* Complete the following:
1. Decide whether each statement agrees with the codependent recovery post. For each of (a), (b) and (c), answer yes or no and quote the words from the post that settle it.
(a) The writer works out four to five times a week on average.
(b) RAH misses his weekly meeting only when he has a work conflict.
(c) DD is fourteen years old.
2. In the codependent recovery post, what does the writer say the extra H in "HHALT" stands for?
3. According to the codependent recovery post, why do the writer and RAH have trouble finding sober activities to do together?

* Passage for review:
5 Years of Codependent Recovery for Me
5 Years of Codependent Recovery for Me
I can't believe it's been 5 years for me already. I can't believe the difference in my life from then until now, it's like being 2 completely different people. I've gone through changes & growth as a person in the past, pre-recovery, but this is the most dramatic, visible, whole-life change I've ever experienced.
You all know I've been on a personal mission over the last year & a half-ish - a point at which the focal point of my recovery changed. I've shared about that here:
http://www.soberrecovery.com/forums/...uper-long.html
Things continue to go well for me in all areas. My workouts continue to be an integral part of my life, 4-5 times on average weekly. I went in for my annual checkups & it was all good-good-good. Normal, normal, normal - woohoo! I need to tackle dental next & that it always a known challenge.
DD is thriving - at 12 she's battling puberty pretty hard but otherwise she's excelling at just about everything. I can definitely see a reduction in her codie-like behaviors as time goes on – less looking to me for my reaction to a situation, more independent problem-solving & self-trust. She continues to thrive in children’s meditation & spiritual development classes.
RAH continues to do well! Still sober 5 yrs in & almost 3 since his relapse event. (IDK which he considers his actual sobriety date or that he cares about it in that way…. Like the # of days doesn’t matter so much as the just not relapsing at all part?) He’s still working a much more dedicated program than he did in those early days, settled into a weekly meeting that he loves & only ever misses it when he has a work conflict. I honestly can't remember him missing his meeting in at least a year or so....probably longer. He still struggles at times of high stress, but has put a lot more effort into managing that better over the last 6 months or so. We are both ever-aware of how his ADHD intersects with his alcoholism & also requires separate, active management. He is getting way more skilled & educated about managing our finances now that he's been actively involved for over a year. (I posted about that change here: )
http://www.soberrecovery.com/forums/...-not-long.html
Our communication gets better & better so long as we each stay accountable to our words & reactions. Neither of us is perfect, we have difficult days. We've both become professionals at recognizing HALT symptoms, not only in ourselves but in each other - which is like seeing a flashing neon sign that says, "Drop the Rope!! Now - do it!!"
We still struggle at having sober activities to do together, it's probably the one area that I'd like to see the most improvement in.... but at the same time it's often due to him working 2 jobs. We make sure that DD gets family time and dad-specific time, so that cuts into it too…. he’s come a LONG way this last year or so in rebuilding her trust & respect. He finally “got it” – it really is as simple as showing up every time, keeping promises you make, prioritizing things in her world – not once, not once per week, not when you get around to it. Trust is EARNED & children who have been hurt build walls around their hearts that take a long, long time to fully break through.
He has chronic back pain which he's not managing as well - but my recovery comes in useful here too & I often mentally add another H to HHALT for "hurting" & have learned to back off on trying to control that recovery as well, lol. Basically he’s happy enough to slow down & take it easy when he has time off & I’m ready to go-go-go. We are at completely different points health & energy-wise. He is REALLY missing out.

* Recorded information:
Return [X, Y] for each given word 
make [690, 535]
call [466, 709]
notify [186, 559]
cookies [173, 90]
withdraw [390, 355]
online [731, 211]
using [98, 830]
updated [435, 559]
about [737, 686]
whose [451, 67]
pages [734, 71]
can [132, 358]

* Answers to this exercise:
1.
(a) Yes: "My workouts continue to be an integral part of my life, 4-5 times on average weekly."
(b) Yes: "settled into a weekly meeting that he loves & only ever misses it when he has a work conflict."
(c) No: "at 12 she's battling puberty pretty hard"

2. Hurting.

3. It is often because RAH works two jobs. Their free time is also reduced because they make sure DD gets family time and time with her dad.